How to Donate to the Sixth Region Diaspora Caucus
SRDC is a non-profit non-governmental Pan-African organization. We receive no grants or loans from government entities and we have no financial connections to corporations to keep us going. We subsist on the resources and unpaid work of our members, and the contributions of supporters. If you would like to support the work of the Sixth Region Diaspora Caucus (SRDC), you can do so through our PayPal link:
For those who are unclear about exactly what your support of SRDC means, below we briefly explain some of our primary projects and goals, all of which spring from our founding goal of connecting the Diaspora with the Mother Continent to raise our voice on the World Stage and to assist in the uplift of African People everywhere.
SRDC’s work with Sehwah-Liberia
The partnership between SRDC and the Liberian civil society organization Sehwah-Liberia began in 2015 with the launching of the Library Project Initiative (for more detail see below; also visit our blog post and dedicated Library Project Page). Baba Kumasi Palmer, SRDC-South Carolina Facilitator, and Madam Louise Siaway, Sehwah-Liberia’s Founder and Director, began to promote the idea of establishing the first-ever public library to serve the West African nations of Liberia, Cote D’Ivoire, Sierra Leone and Guinea-Conakry, to be based in Monrovia, Liberia. This project also represents an historic opportunity for African Descendants in the Diaspora, particularly the United States, to re-
establish and strengthen ties to the Mother Continent through the nation that was established as a destination point for African People who had been freed from the bonds of slavery in the United States. This project has grown into an opportunity to establish real, on-the-ground connections between the Mother Continent and the Diaspora and to advance SRDC’s primary goal of bringing the resources, expertise and voice of the Diaspora to the World Stage for the advancement of Africa and her Scattered Black Children around the world. SRDC’s first official office on the African Continent is in Monrovia. Liberia.
The Library Project is not the only initiative being pursued by SRDC and Sehwah. During the Summer of 2019, the organizations worked together on two important projects in Liberia:
- Pan African Virtual Summer Camp and Cultural Exchange: The Virtual Summer Camp was held during the months of July and August of 2020. About a dozen high school students in the United States (Maryland) participated, along with over 40 Liberian students, in an online summer education program, led by Madam
Louise Siaway in Liberia and Mama Maisha Washington, a veteran educator and member of the Maryland Council of Elders and SRDC Maryland Organizing Committee, in the United States. Instructors from both countries led virtual classes on environmental science, project management, linguistics, information technology, yoga, African dance, coding, Swahili, cooking, oral history, African geography, culture and astronomy. The resulting cultural interaction between students and instructors from Liberia and the United States was designed to help broaden the students’ view and vision of Africa, leading to more effective communication, along with developing skills in project management,
compromise/consensus, negotiation, decision making and problem solving. The students who completed this summer program successfully would then become a part of the first phase of building the Library in Monrovia, Liberia.
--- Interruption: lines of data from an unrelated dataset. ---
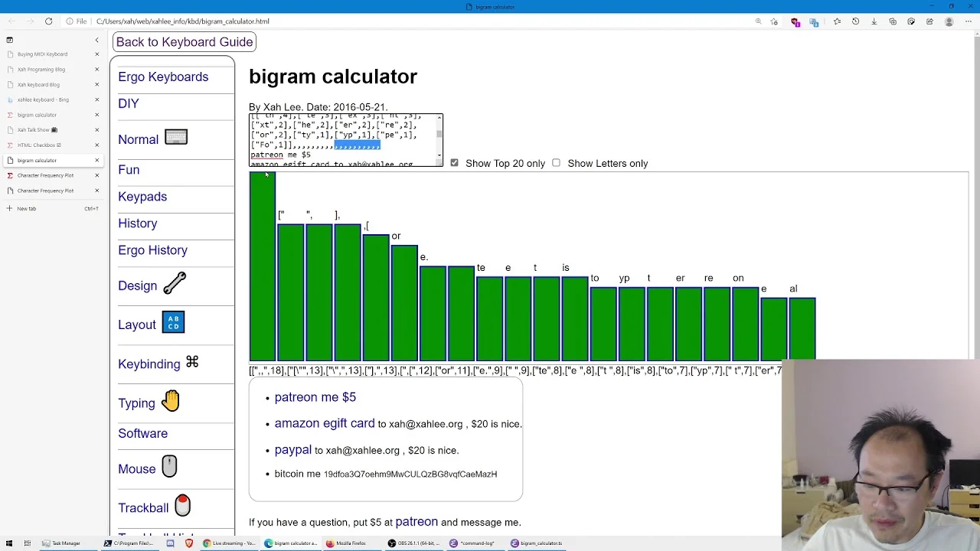Image resolution: width=980 pixels, height=551 pixels.
Task: Click the hand icon beside Typing
Action: [171, 400]
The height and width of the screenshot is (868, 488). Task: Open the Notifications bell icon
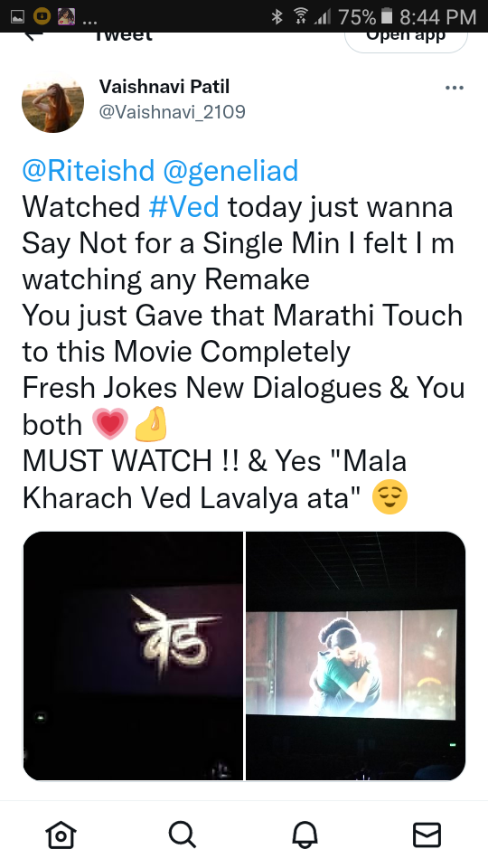pos(305,835)

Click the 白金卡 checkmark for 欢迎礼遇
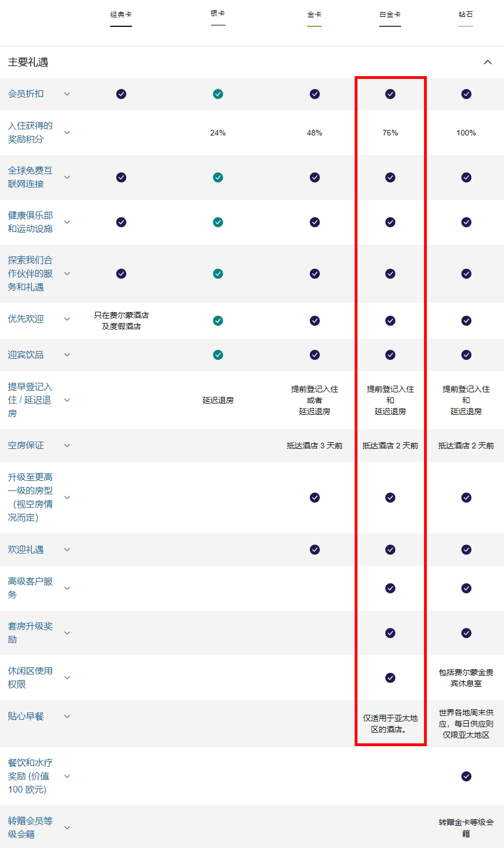click(x=390, y=549)
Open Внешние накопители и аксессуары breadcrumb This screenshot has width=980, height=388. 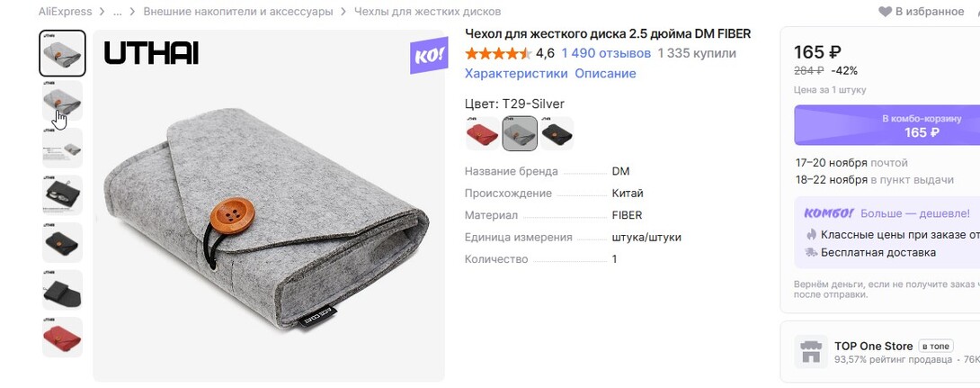[x=238, y=12]
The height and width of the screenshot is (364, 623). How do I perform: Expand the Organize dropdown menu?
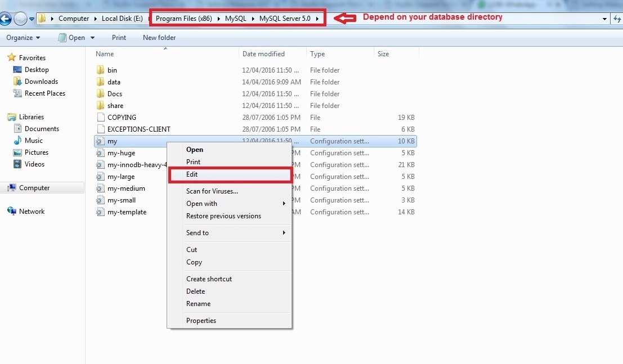pyautogui.click(x=23, y=38)
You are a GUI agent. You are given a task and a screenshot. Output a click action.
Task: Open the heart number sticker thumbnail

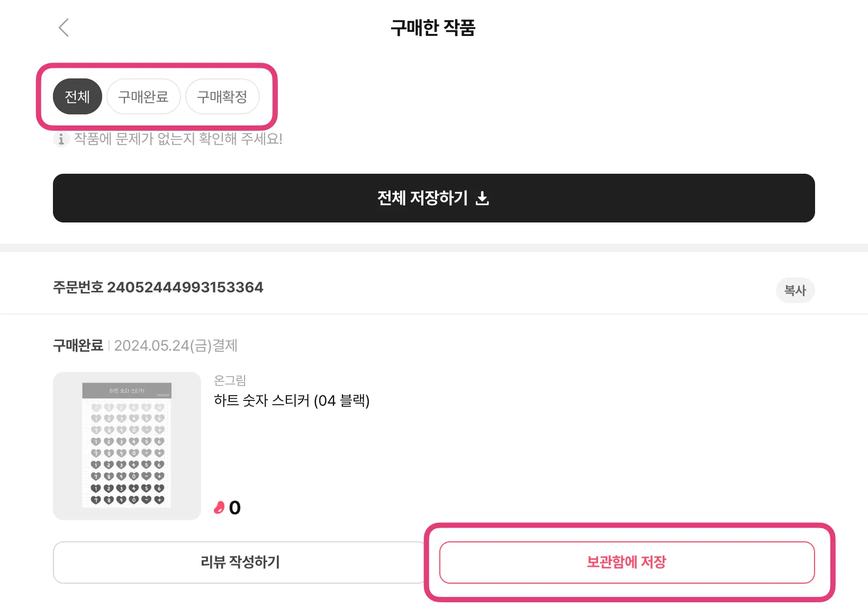click(127, 445)
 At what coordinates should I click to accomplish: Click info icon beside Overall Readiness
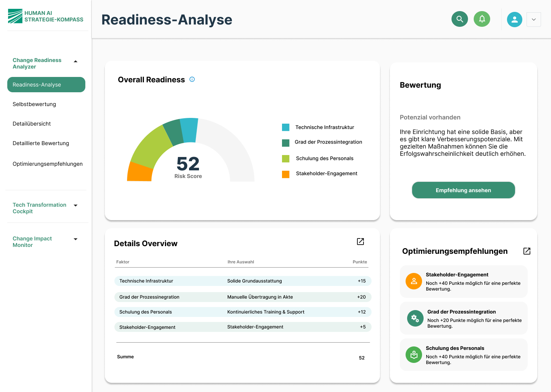(192, 79)
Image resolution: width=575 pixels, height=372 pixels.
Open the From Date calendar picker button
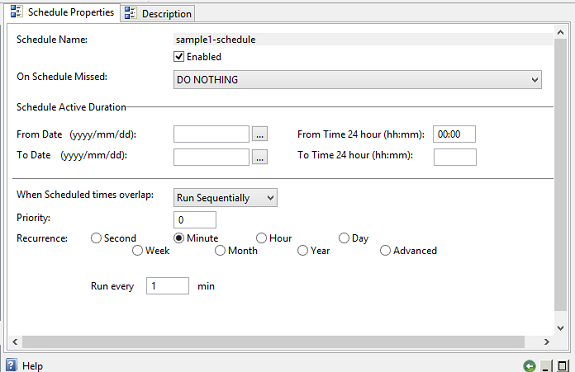(x=260, y=134)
All students who participated received a Summer Camp T-Shirt, a Summer Camp Cap and a Summer Camp Duffel Bag in addition to the instruction they received and the memories of an enjoyable summer program. Sadly, Mama Maisha passed on to the Honored Ancestors suddenly in October 2020. We hope to be able to duplicate the effort in following summers to properly honor Mama Maisha and her great work as an educator of African children on both sides of the Atlantic. More information on the Virtual Summer Camp can be found here.
- COVID-19 Food Distribution Drive: As a result of the COVID-19 pandemic, on the 10th of April 2020, the Government of Liberia declared a State of Emergency, coupled with a Nationwide Lockdown. In the wake of this State of Emergency, SEHWAH and its collaborating US based partner organization SRDC (Sixth Region Diaspora Caucus) launched a food distribution drive to supplement the government’s efforts in providing food assistance to the needy people. This was necessary in order to alleviate the hardship and suffering which came as the result of the government’s stay at home order. While the government’s stay at home order is necessary to prevent the spread of the deadly pandemic, enforcing it was very problematic because the common complaint of many people was, “how can we survive if we cannot go out to look for our daily bread?” In wealthy nations, governments provide stimulus relief packages to their citizens while they are told to stay home and practice social distancing. In Liberia, such a gesture from the government was not put in place and the economic hardship was creating problems among the citizens. As such, SEHWAH Liberia Inc. and its collaborating partner, SRDC joined together to launch the fund raising campaign in support of their food donation campaign. This campaign consisted of food and material distributions in various communities in Monrovia. This campaign mainly targeted the most vulnerable such as children, elderly men and women as well as the people living with disabilities. According to Madam Louise Siaway, former Assistant Minister for Cultural Affairs at the Ministry of Information in Liberia and founder of SEHWAH, who personally led this effort, the recipients of the food donation have been very grateful and thankful to the SEHWAH-SRDC partnership for thinking about them in this time of serious health crisis and its adverse consequences. Along with the food, we also donated face masks as well as bottles of hand sanitizer. For more information, including the full report on the food distribution effort, click here.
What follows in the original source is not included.